**Required work**
Each line from the one containing "Kontakt (263, 2472)" onward, through the end of the entries, is to be transcribed exactly; nothing else is to be included.

**Saved entries**
==================================================
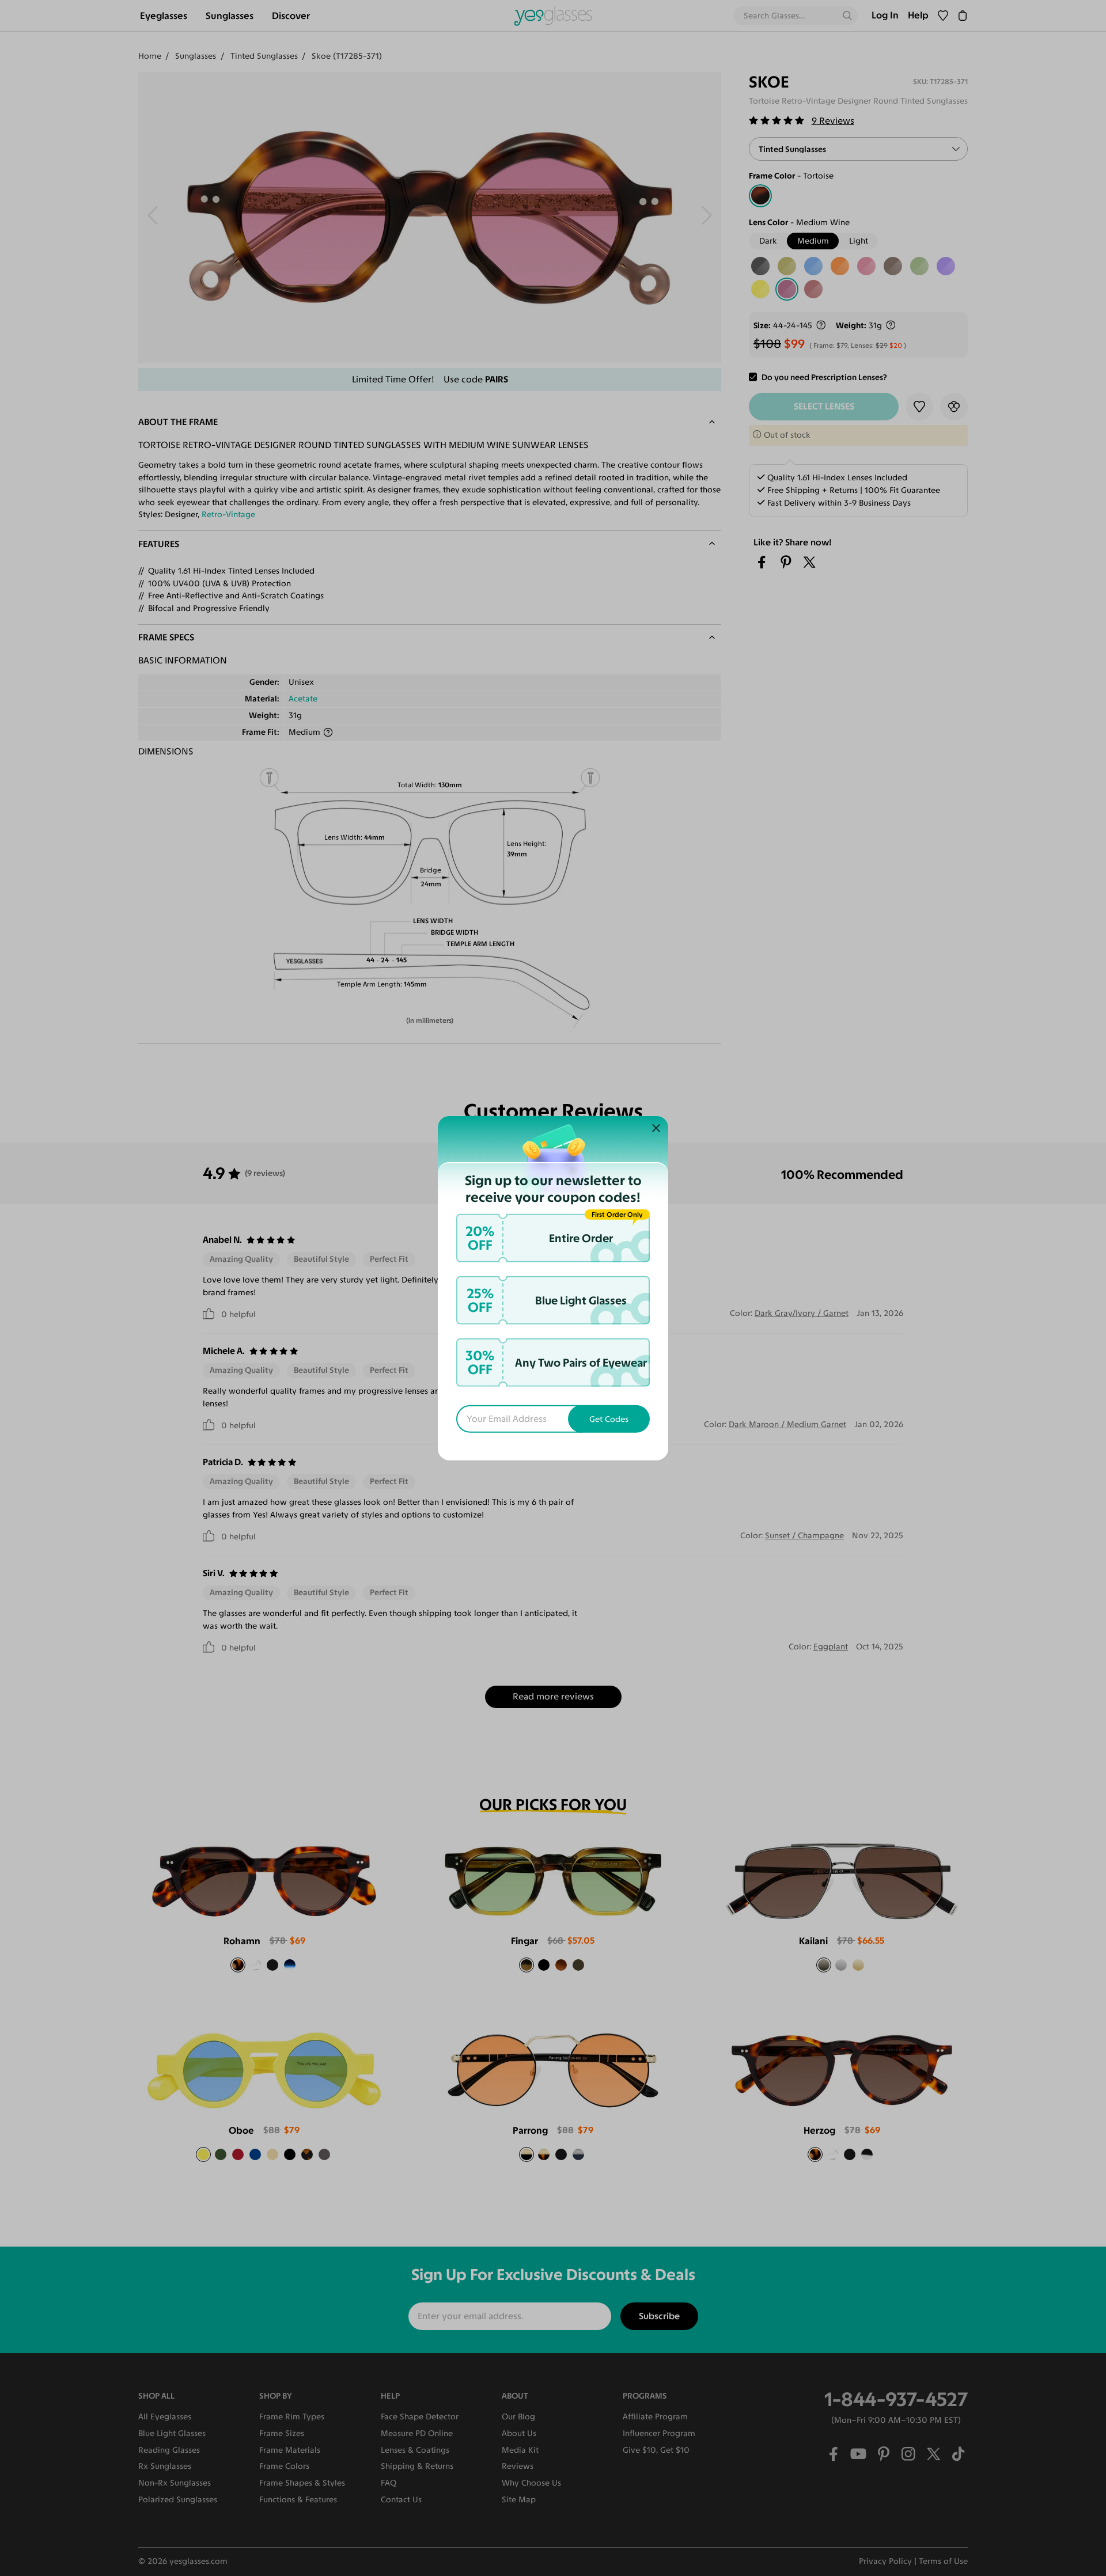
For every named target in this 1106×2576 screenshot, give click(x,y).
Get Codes (608, 1419)
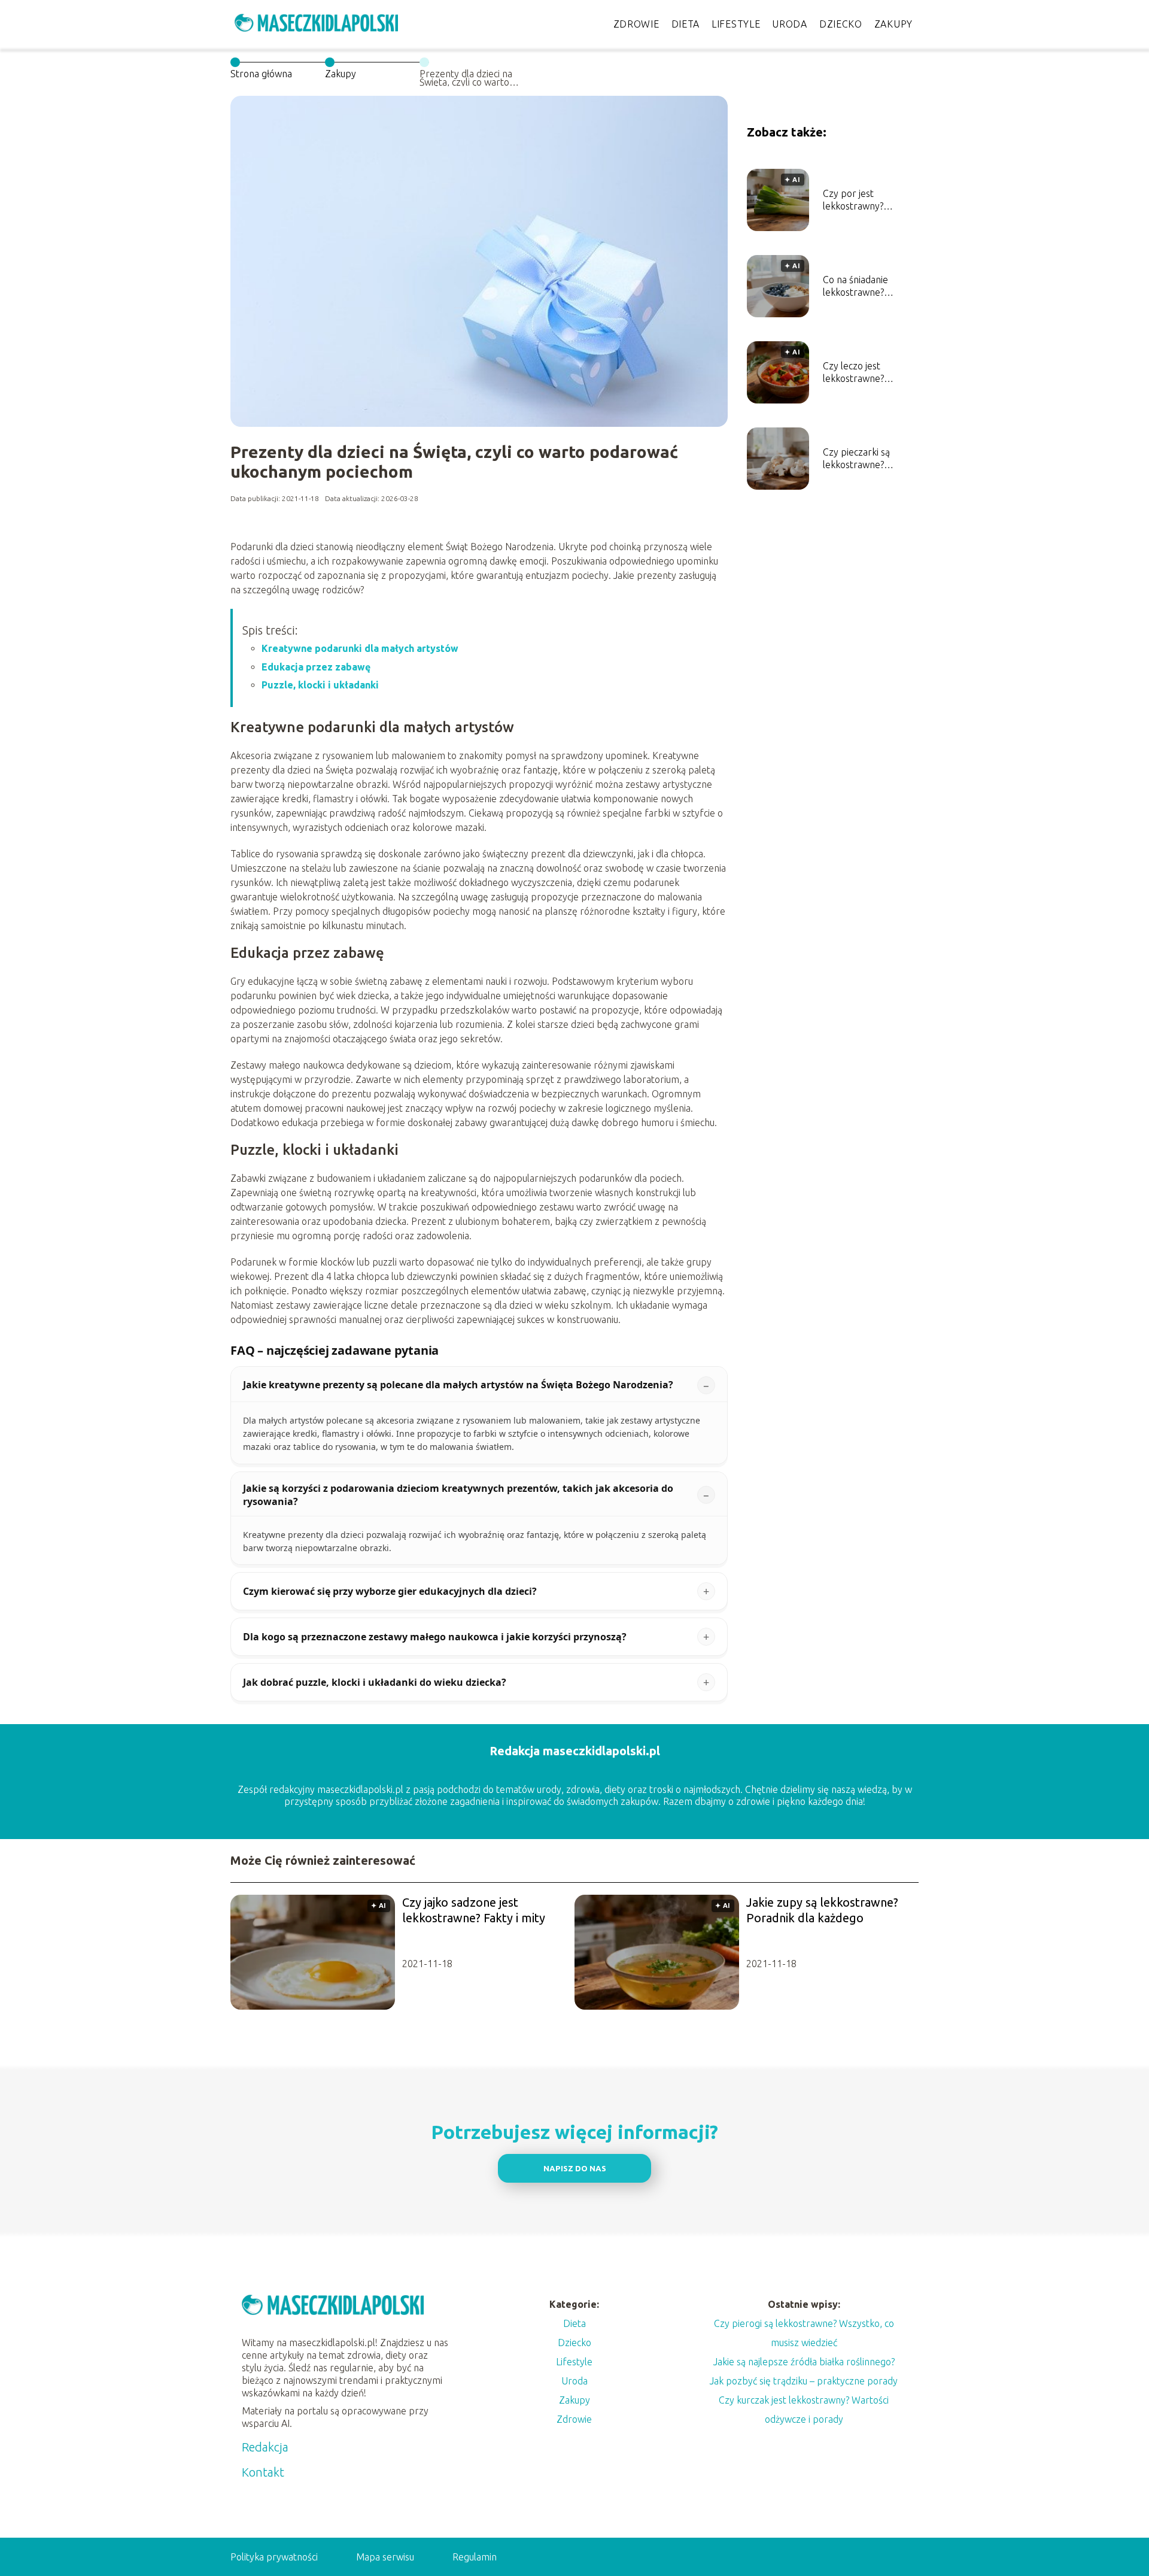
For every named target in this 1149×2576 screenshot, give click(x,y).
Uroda (789, 24)
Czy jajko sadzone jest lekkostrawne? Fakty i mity (473, 1910)
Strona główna (261, 73)
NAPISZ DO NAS (574, 2168)
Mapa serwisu (385, 2556)
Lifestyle (736, 24)
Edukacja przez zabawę (316, 667)
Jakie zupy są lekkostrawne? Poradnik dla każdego (822, 1910)
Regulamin (474, 2556)
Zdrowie (636, 24)
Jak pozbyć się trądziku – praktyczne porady (804, 2380)
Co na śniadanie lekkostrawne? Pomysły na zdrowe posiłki (864, 286)
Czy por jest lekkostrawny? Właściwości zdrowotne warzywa (866, 200)
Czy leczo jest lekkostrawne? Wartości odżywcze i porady (865, 372)
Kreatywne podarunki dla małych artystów (360, 648)
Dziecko (840, 24)
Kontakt (263, 2472)
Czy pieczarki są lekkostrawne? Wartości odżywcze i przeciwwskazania (865, 459)
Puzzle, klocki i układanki (320, 684)
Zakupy (893, 24)
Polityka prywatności (274, 2556)
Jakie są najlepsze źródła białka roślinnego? (804, 2361)
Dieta (685, 24)
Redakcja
==================================================
**Output**
Kontakt (263, 2472)
Czy pieczarki są lekkostrawne? Wartości odżywcze i przeciwwskazania (865, 459)
Puzzle, klocki i układanki (320, 684)
Zakupy (893, 24)
Polityka prywatności (274, 2556)
Jakie są najlepsze źródła białka roślinnego? (804, 2361)
Dieta (685, 24)
Redakcja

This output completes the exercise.